5. In November 2008, the third defendants' solicitor belatedly produced the lease document for signature at which time there was no ability to negotiate any of the clauses of the lease.
6. On or about the end of November 2008 the third defendant as lessee entered into a registered lease agreement (lease number AE318118) with the plaintiff in respect of the property described as units 3 and 4 of Narabang Way, Belrose more particularly described as certificates of title folio identifiers 3/SP65901 and 4/SP65901 (the property) with effect from 1 August 2008.
70At the trial, the defendants appeared to accept the correct date for these three events were respectively 1 August 2007, October 2007 (as the first date Ms Fisher received a draft lease), and 1 August 2008 (according to the cross-claim). As is apparent, the suggestion that Ms Fisher's own solicitor "belatedly" produced the lease document and that she was unable "to negotiate any of the clauses" is measurably weakened by the fact that the lease was signed eight months after she was provided with a draft. In addition, Ms Fisher gave evidence that she by negotiation managed to secure a first right of refusal as an additional term of the lease.
71Further, Ms Fisher conceded she only purchased 60% of the shares of the accounting business, not 65%.
72Ms Fisher is a very experienced accountant. To me, that lessens the likelihood that these errors were a result of a mere failure to pay attention to detail. I am inclined to attribute these errors to a mistaken recollection.
73It is also significant that Ms Fisher made no assertion until late 2011 of any representation. By this stage she had sworn an affidavit in the proceedings, dated 29 August 2011. That affidavit made no reference to any misrepresentation and raised no issue about the rental payments. Similarly, the defence is silent on the issue of a misrepresentation. In my view, this is a weighty matter mitigating against the account given by Ms Fisher.
74It also seems odd to me that the discussion as asserted by Ms Fisher would occur. In 2007 the rent for the previous year was at approximately this same level, and it continued at this same level throughout 2007 and 2008 until the lease was signed in August 2008, without any complaint or query by Ms Fisher. Thus the rental on the draft lease reflected the current rental for the past year or more. There seems no reason why Mr Sharpe would, unprompted, assess and refer to the value of the current "market" rent, rather than refer to the current rent.
75Further, Ms Fisher's evidence is inconsistent with the evidence of Mr Clarke, her former business partner. An extract of that evidence is in paragraphs 11 and 12 above. Mr Clarke was a witness having no financial interest in the outcome of these proceedings. Ms Fisher did not in her affidavits take issue with any of Mr Clarke's evidence, although she sought to do so at trial.

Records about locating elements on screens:
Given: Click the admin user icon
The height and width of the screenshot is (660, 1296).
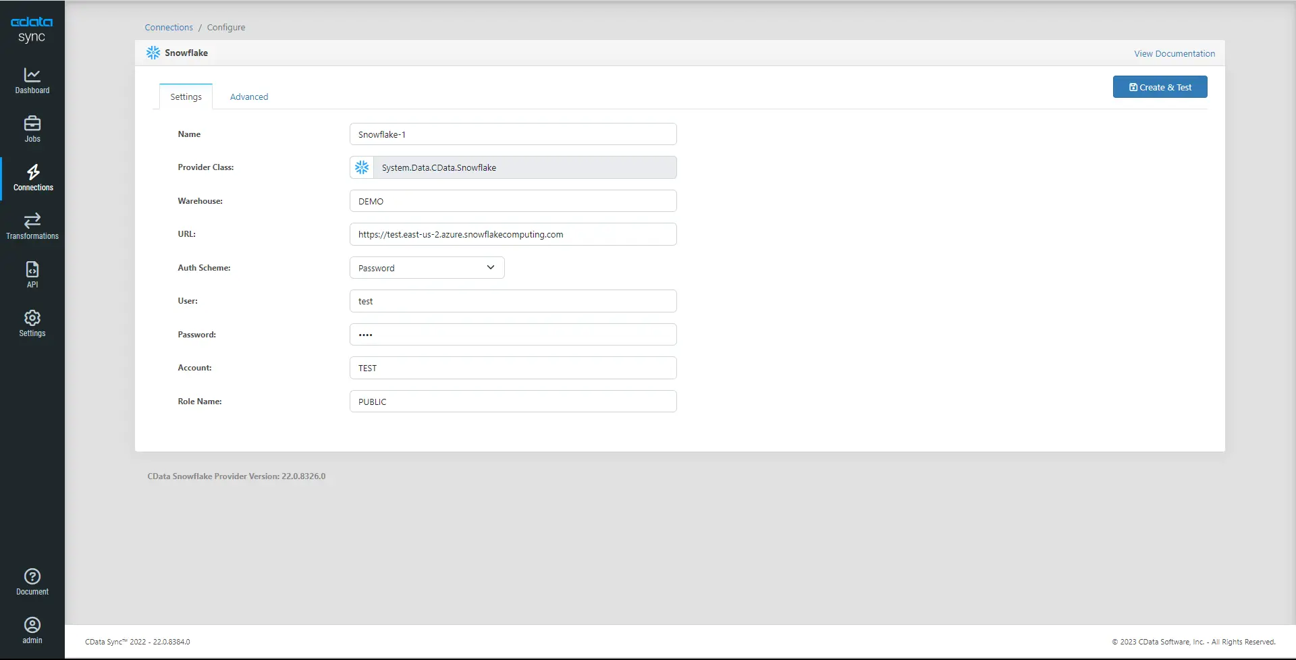Looking at the screenshot, I should pyautogui.click(x=32, y=629).
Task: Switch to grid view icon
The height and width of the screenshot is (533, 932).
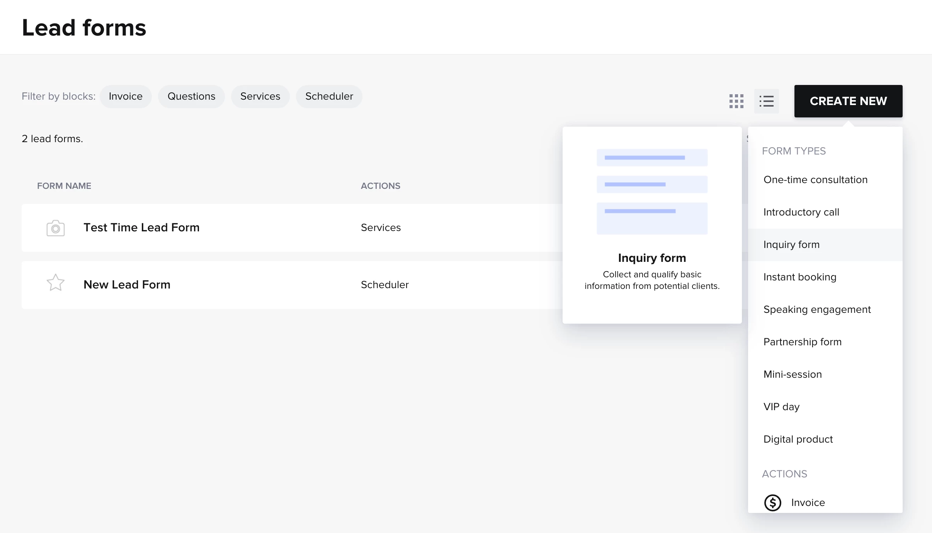Action: [736, 101]
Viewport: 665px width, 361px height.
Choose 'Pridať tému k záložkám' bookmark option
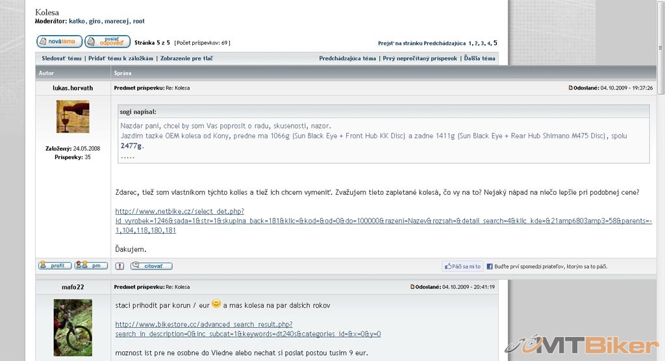121,58
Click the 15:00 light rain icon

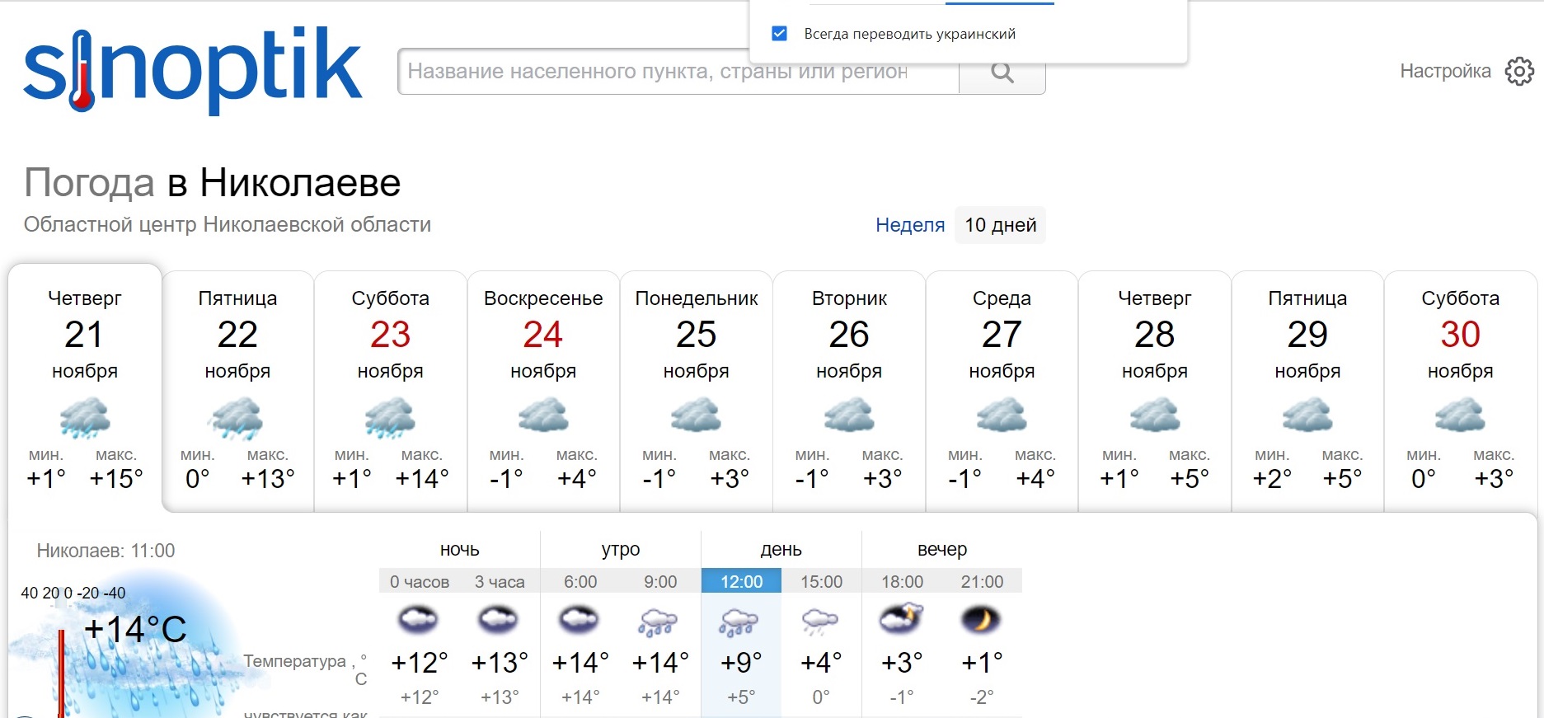point(820,622)
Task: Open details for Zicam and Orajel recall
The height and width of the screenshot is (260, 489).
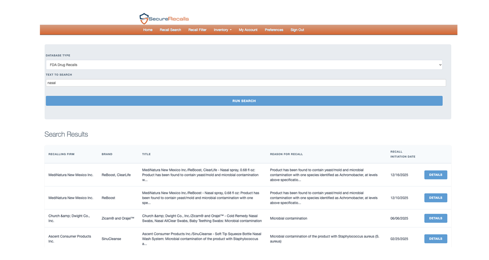Action: pyautogui.click(x=436, y=218)
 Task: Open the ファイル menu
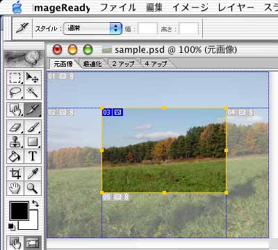[117, 8]
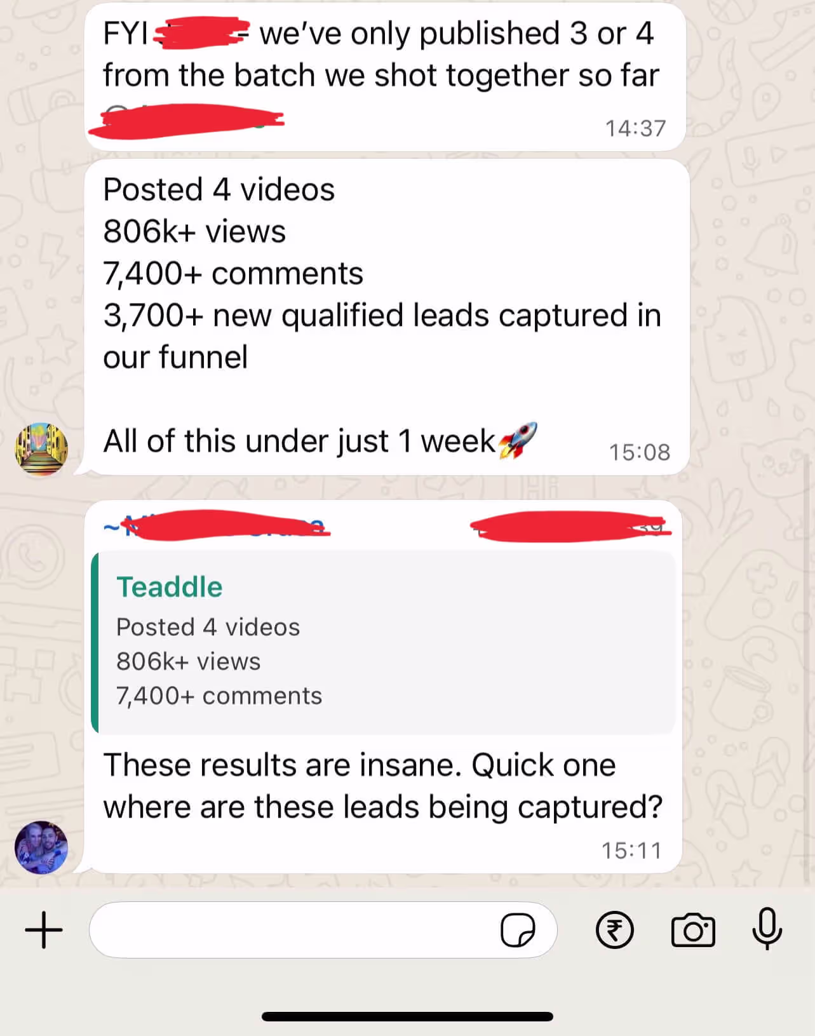
Task: Open the sticker picker icon
Action: pos(518,931)
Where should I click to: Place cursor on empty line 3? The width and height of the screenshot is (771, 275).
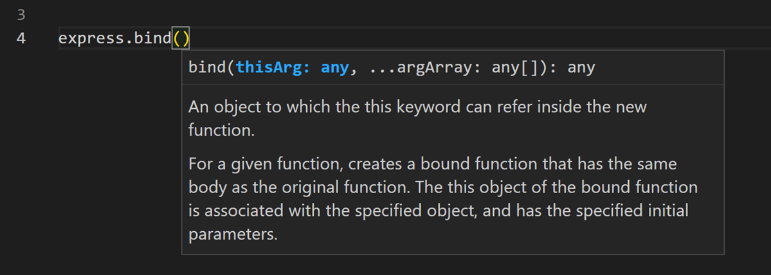click(257, 14)
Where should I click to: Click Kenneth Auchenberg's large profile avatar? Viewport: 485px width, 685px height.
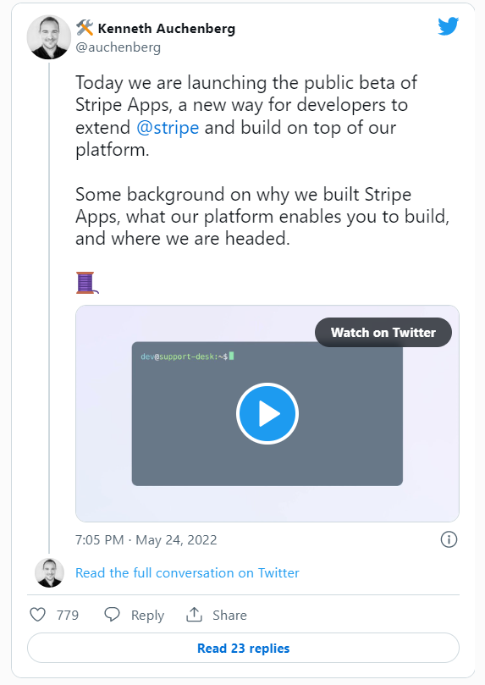tap(49, 37)
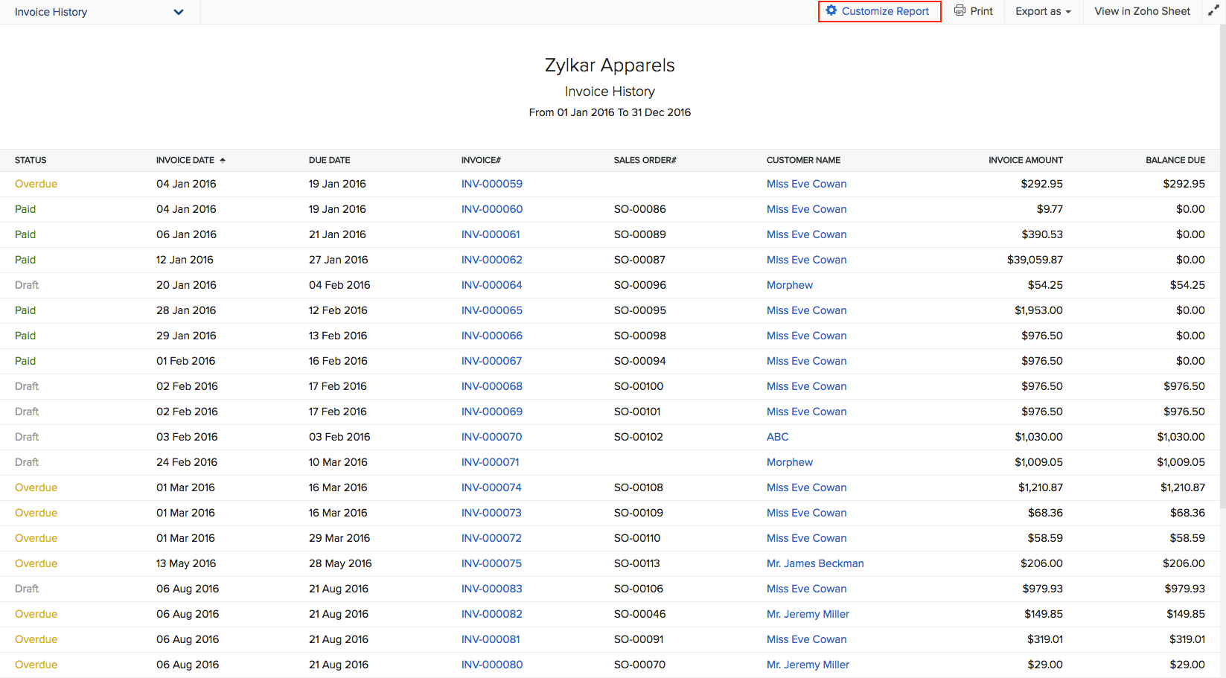This screenshot has height=678, width=1226.
Task: Click the Status column header
Action: click(x=31, y=159)
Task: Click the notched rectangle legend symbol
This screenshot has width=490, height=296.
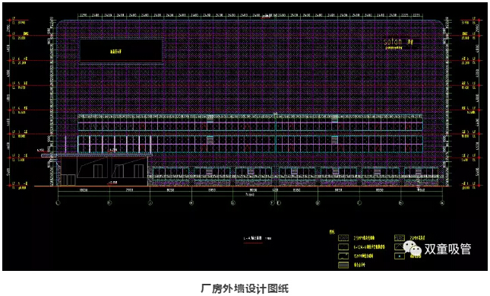Action: (343, 256)
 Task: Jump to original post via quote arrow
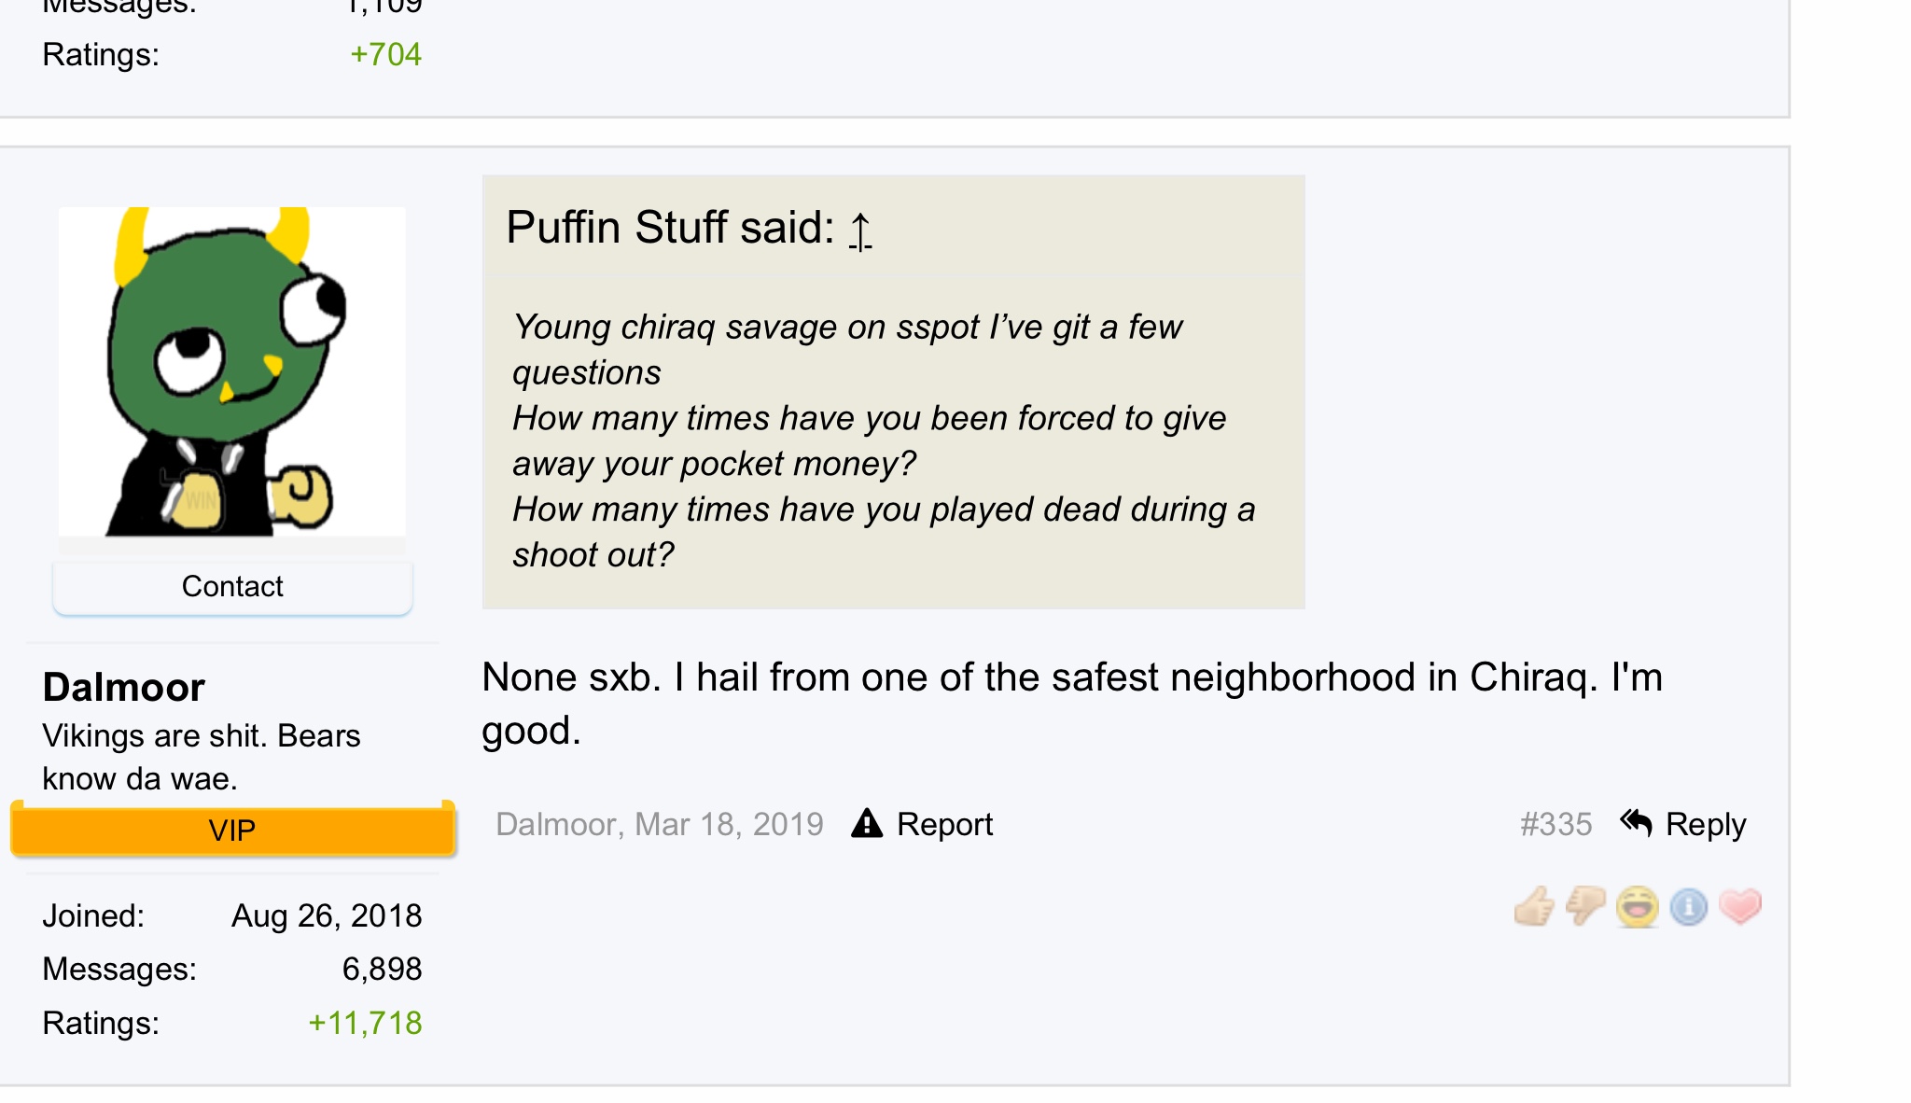coord(860,230)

▸ **Exercise tasks**
**a)** Reproduce word for word the passage of the court judgment that begins with the words containing "71Further, Ms Fisher" and ends with "given by Ms Fisher.".
**b)** Write the next portion of the court judgment, picking up right after its last sentence.

▸ **Response list**
**a)**
71Further, Ms Fisher conceded she only purchased 60% of the shares of the accounting business, not 65%.
72Ms Fisher is a very experienced accountant. To me, that lessens the likelihood that these errors were a result of a mere failure to pay attention to detail. I am inclined to attribute these errors to a mistaken recollection.
73It is also significant that Ms Fisher made no assertion until late 2011 of any representation. By this stage she had sworn an affidavit in the proceedings, dated 29 August 2011. That affidavit made no reference to any misrepresentation and raised no issue about the rental payments. Similarly, the defence is silent on the issue of a misrepresentation. In my view, this is a weighty matter mitigating against the account given by Ms Fisher.

**b)**
76Nor is the second conversation alleged by Ms Fisher persuasive. Ms Fisher knew that rent on the draft lease was the same as the rent that had been paid by her company in the previous 12 months or more. There was not an increase or even a change that would prompt a query about the rent. Again those circumstances would not ordinarily prompt an answer referring to the market rather than to the existing rent or to the earlier opinion of the agent.
77For these reasons, I prefer the evidence of Mr Sharpe that he did not make any oral representation as to the current market rent.
78Ms Fisher also received the CBRE letter. Mr Clarke says he gave Ms Fisher a copy of this letter, and Mr Sharpe does not dispute that he authorised that action. Whether Mr Sharpe gave Ms Fisher the letter, as she asserts, or Mr Clarke did so with Mr Sharpe's authority, as Mr Clarke testified and which is consistent with Mr Sharpe's accounts, seems not to be a matter of great significance. Were it necessary, I would prefer the evidence of Mr Sharpe and Mr Clarke, for the reasons previously given.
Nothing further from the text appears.